Friday, 26 October 2007

Playing with engagement?

A seminar with a group of neighbourhood managers on the same day that Prime Minister Gordon Brown returned to the subject of constitutional reform prompts some reflections on how we learn – or not - from policy initiatives in this country.

Neighbourhood Management Pathfinders are a government initiative, the first round of which are nearing the end of their Whitehall-funded pathfinder status. A major national evaluation of them is underway.

They aim to build social capital and work with service providers to ensure that they meet the particular needs of some of most deprived communities of the country. At their best they have secured effective community engagement and begun to shape public services around the needs of specific communities and neighbourhoods.
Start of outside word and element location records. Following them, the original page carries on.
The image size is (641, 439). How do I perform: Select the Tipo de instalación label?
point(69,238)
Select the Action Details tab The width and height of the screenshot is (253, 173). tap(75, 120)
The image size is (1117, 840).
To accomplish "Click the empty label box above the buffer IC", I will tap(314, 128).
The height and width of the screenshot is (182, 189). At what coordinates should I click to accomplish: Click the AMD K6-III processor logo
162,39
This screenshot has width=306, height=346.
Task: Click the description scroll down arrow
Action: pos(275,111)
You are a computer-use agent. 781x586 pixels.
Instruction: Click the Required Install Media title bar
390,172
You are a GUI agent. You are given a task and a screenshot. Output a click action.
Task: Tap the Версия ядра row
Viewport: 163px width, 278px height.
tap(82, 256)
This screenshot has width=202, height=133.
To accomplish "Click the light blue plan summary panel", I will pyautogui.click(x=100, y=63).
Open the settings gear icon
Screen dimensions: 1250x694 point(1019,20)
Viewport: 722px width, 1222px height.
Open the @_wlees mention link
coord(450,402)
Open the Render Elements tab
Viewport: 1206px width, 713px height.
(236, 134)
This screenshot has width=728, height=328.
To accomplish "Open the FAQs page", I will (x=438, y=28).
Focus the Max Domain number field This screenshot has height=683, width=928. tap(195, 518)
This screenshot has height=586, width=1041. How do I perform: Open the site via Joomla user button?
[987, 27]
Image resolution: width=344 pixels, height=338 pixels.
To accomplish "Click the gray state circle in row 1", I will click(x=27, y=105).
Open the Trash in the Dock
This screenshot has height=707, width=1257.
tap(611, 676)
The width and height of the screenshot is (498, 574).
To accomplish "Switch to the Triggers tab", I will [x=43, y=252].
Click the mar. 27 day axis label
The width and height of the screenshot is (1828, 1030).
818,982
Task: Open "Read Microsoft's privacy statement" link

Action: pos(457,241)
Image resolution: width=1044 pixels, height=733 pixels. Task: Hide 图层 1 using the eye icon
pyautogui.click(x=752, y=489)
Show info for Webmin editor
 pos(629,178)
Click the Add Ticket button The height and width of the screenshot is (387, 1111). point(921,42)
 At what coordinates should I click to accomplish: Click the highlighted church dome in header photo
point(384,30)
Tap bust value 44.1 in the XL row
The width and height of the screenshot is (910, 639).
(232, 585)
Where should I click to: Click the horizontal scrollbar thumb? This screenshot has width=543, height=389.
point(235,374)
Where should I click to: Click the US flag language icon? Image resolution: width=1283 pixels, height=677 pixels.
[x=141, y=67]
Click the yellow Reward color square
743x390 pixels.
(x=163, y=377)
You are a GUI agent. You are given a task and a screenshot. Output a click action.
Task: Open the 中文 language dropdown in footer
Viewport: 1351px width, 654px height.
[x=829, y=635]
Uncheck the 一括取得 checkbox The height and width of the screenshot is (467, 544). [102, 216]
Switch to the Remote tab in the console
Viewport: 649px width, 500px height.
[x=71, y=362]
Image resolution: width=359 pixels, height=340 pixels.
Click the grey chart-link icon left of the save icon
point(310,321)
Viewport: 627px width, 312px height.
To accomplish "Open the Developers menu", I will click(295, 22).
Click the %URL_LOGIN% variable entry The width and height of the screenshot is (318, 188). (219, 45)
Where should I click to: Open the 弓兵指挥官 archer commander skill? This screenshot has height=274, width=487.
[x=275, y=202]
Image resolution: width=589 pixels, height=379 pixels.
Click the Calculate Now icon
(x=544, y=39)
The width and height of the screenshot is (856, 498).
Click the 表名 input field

The themes this group of neighbourhood managers were keen to explore include the part that local politicians could play in establishing a less dependent relationship between consumers and service providers. They were also keen to exchange experiences on ways in which action at a neighbourhood level can feed into more strategic policy making.

These are the things that occupy politicians and policy makers today. Yet the policy and political tide seems to have left Neighbourhood Management (with capital letters) stranded. Because new initiatives have succeeded it, there is far less interest in the programme in Whitehall and Westminster and we are in danger of ignoring learn some important and timely lessons.

One of the successes of some of the NM pathfinders has been to to create spaces in which new approaches to providing public services in deprived communities can be explored and tested. This type of innovation must become more widespread if the challenges that lie behind the Public Service Agreements announced by the Government in the spending review are to be addressed.

One of the thinkers who inspired the thinking of the Tavistock Institute, D W Winnicott identified the importance of play to the development of a child’s creativity and development. From that he developed the notion of “transitional space” in which creativity and innovation can take place, in which anxiety provoking circumstances can be worked with constructively.

As the neighbourhood managers I met this week are only too aware, their work challenges established power relations and therefore generates resistance and anxiety. If some of the pathfinders have indeed created spaces in which innovation and creativity can be nurtured – and the resistance and anxiety worked with - we must learn from them.

We also need a space nationally in which lessons such as those emerging from these pathfinders can be explored – played with? – to inform policy and political debate, rather than being neglected in the rush to the next good idea.